However, in times of economic strife the task is made even harder. The IPO route is all but shut to most companies says Catherine Moss, partner at law firm Fasken Martineau, with market turbulence making the move as difficult as it has ever been.
Moss explains: ‘I think the market is pretty shaky for both equity and debt right now, and at the moment it is pretty much closed on the IPO front, even for mining companies.’
The fact that the market appears blocked for mining businesses is one which surprises Moss, as most of the movement she has seen over the past few years has involved issues that have gone out on the mining side.
Fasken Martineau was part of the team which saw oil and gas firm SacOil list on AIM through a fast-track introduction in April.

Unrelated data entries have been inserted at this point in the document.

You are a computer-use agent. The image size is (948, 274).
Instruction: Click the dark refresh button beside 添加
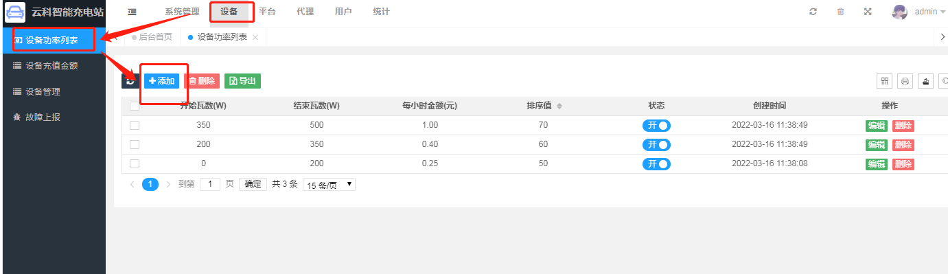[130, 81]
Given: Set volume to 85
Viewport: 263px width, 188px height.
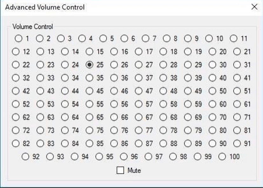Looking at the screenshot, I should pyautogui.click(x=90, y=143).
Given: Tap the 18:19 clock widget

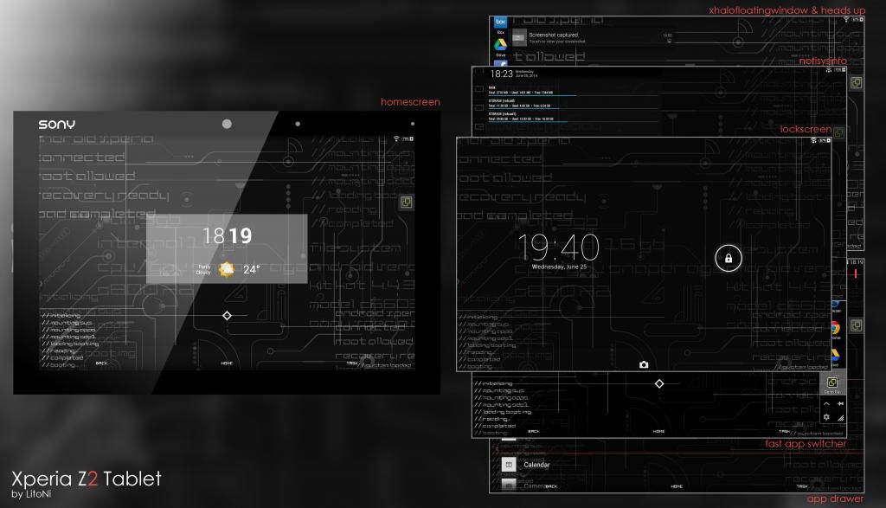Looking at the screenshot, I should tap(227, 235).
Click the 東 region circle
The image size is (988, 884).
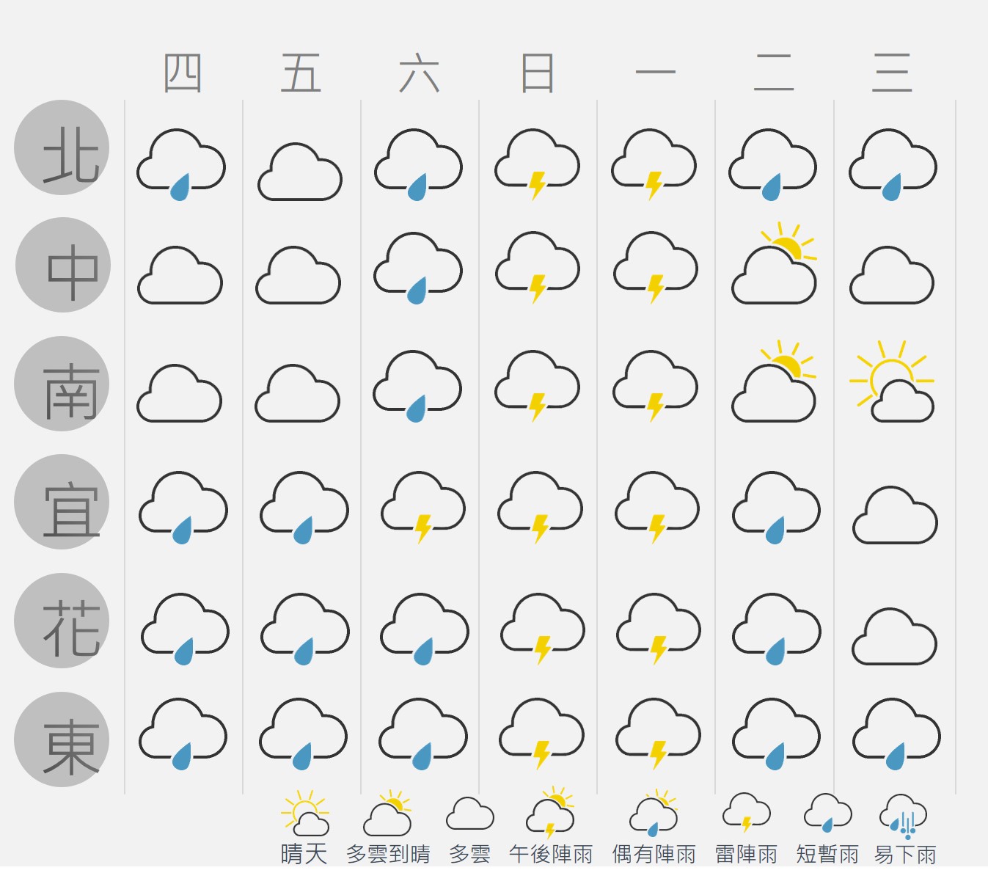[62, 739]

The South Africa-based commodities business listed on the junior market while still maintaining its position on the Johannesburg stock exchange.
Nigel Gordon, partner at Fasken Martineau, adds that although the listing was not about raising funds, the deal was difficult due to the dynamic aspect of the business.
The ability for listed companies to draw down additional capital through secondary fundraisings is another aspect of market activity which Moss sees as struggling.
‘Secondaries are hard, but they are possible if you have a good story and are an established company,’ she explains.
Moss believes that businesses wanting to raise additional funds must present the case that they are a truly profitable business or are seeking an acquisition that will drive the business forward. Additionally, she says, the company must have a good track record of delivering for investors.
However, she adds that even that might not be good enough given the current state of the market, with new issues finding the going very tough.
Examining other forms of finance, Moss points towards more complex forms of funding structures as alternatives to the status quo.
She explains: ‘Either you have to take debt from commercial banks, if that is available, or you do some form of vendor financing where the vendor in part supports the acquisition of the asset, or takes a stake in the listed company.’
It is a more difficult deal to get done, Moss adds, but one which can be achieved in the current climate.
Looking forward to the next six months, Moss believes that the first port of call needs to be sorting out the problems with Europe. Once the global funding market on both sides of the Atlantic has settled, the large IPOs need to start reappearing with senior investors coming in and buying up, she adds.
While London is still a very comfortable regime to come into for businesses, Moss says that that there are alternatives to a listing in the capital.
Moss comments: ‘It does depend on whether they get the right rating here, and whether or not they are being covered properly and effectively.
‘If a business is in a sector which could quite easily go to the Far East, there is the possibility that the location may offer them a better return and prospect. I think it is more for some of the commodity and consumer related sectors.’